== Source text

Legend says they were saved by a wolf mother, who they named Luperca. They were later adopted by a shepherd and his wife, who raised them. As men, they killed their uncle Amulius, and they celebrated Lupercalia in February, to honor the she-wolf, and please the Roman fertility god, Lupercus. 

The celebration began with animal sacrifice, and then two priests would smear the sacrificial blood on their foreheads. The blood would be wiped clean with a piece of wool dipped in milk, and the priests were required to laugh while doing so. This represented new life and procreation. The two priests would then run through the village and whip women who got close enough, with pieces of hide from the slain animals. Women usually welcomed the lashes for good luck with fertility. Couples were paired up by pulling names from a vessel or a jar. The celebration ended in feasting and love making!

Source: Catholic.org

Saint Valentine came along much later, in the 3rd century A.D. He was sentenced to death for performing marriage ceremonies with Christian couples in love, during a time when Christianity was persecuted. One story says that while in jail, Valentine tutored the blind daughter of one of the guards, and they fell in love. The night before he was executed, he wrote her a love note and signed it “from your Valentine.”

====

Set problem
Revise the Lupercalia passage, starting with "The celebration began" and going on through "and love making!", swapping "wool" for "linen".

== Dataset excerpt

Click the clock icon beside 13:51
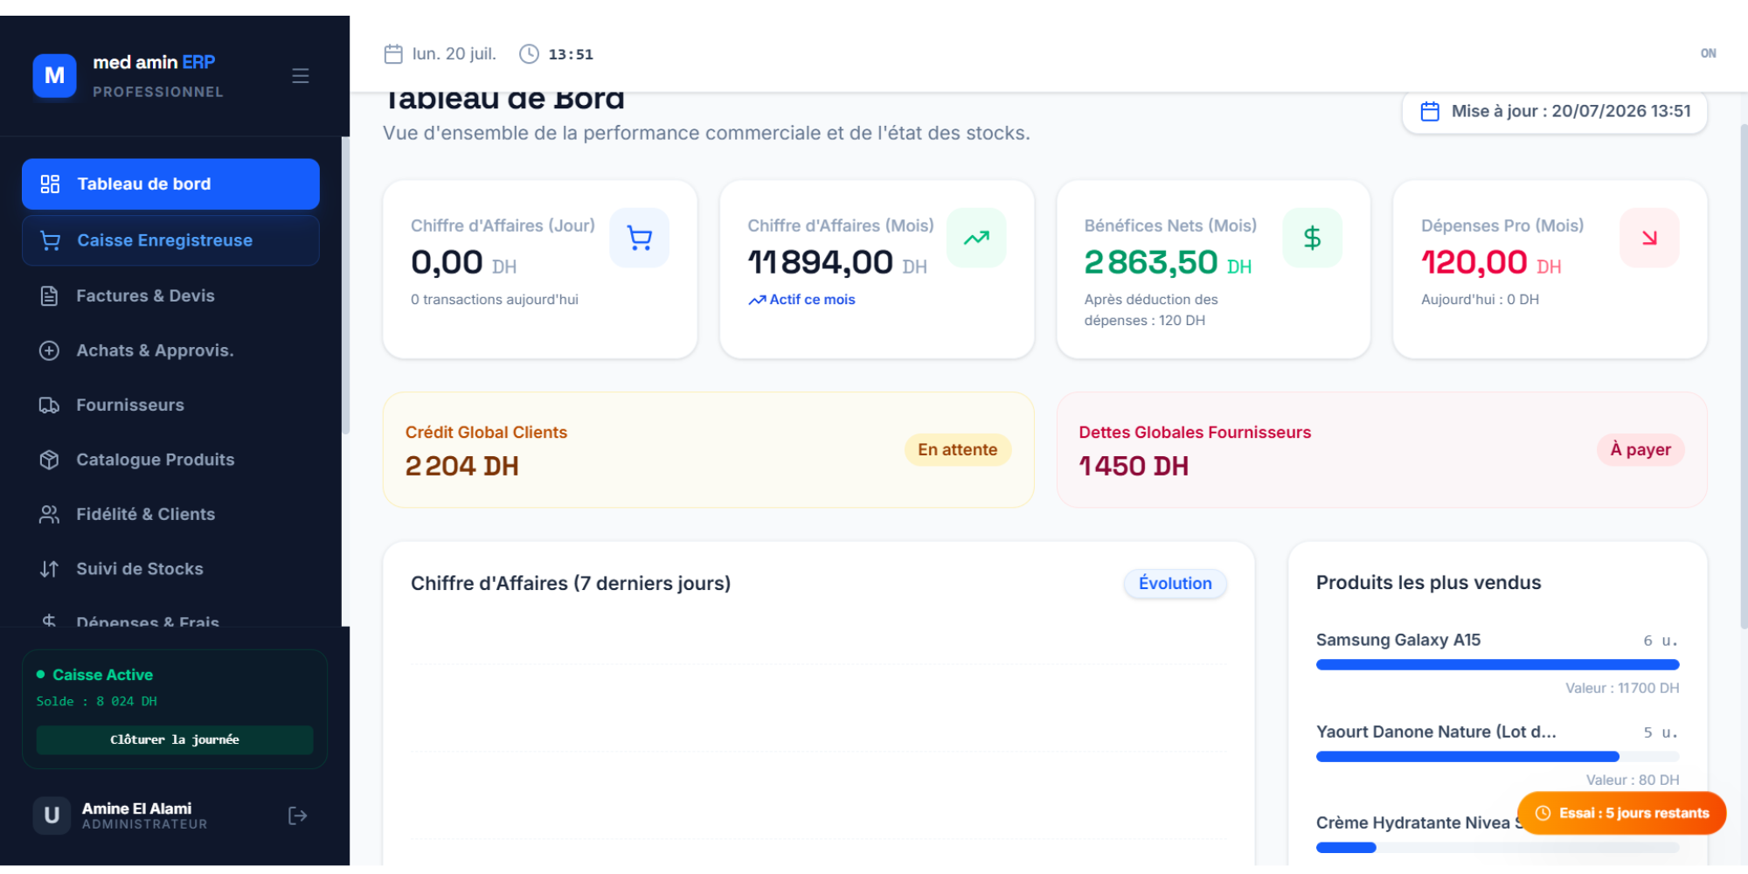The image size is (1748, 874). (529, 54)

====

Result for this exercise
The celebration began with animal sacrifice, and then two priests would smear the sacrificial blood on their foreheads. The blood would be wiped clean with a piece of linen dipped in milk, and the priests were required to laugh while doing so. This represented new life and procreation. The two priests would then run through the village and whip women who got close enough, with pieces of hide from the slain animals. Women usually welcomed the lashes for good luck with fertility. Couples were paired up by pulling names from a vessel or a jar. The celebration ended in feasting and love making!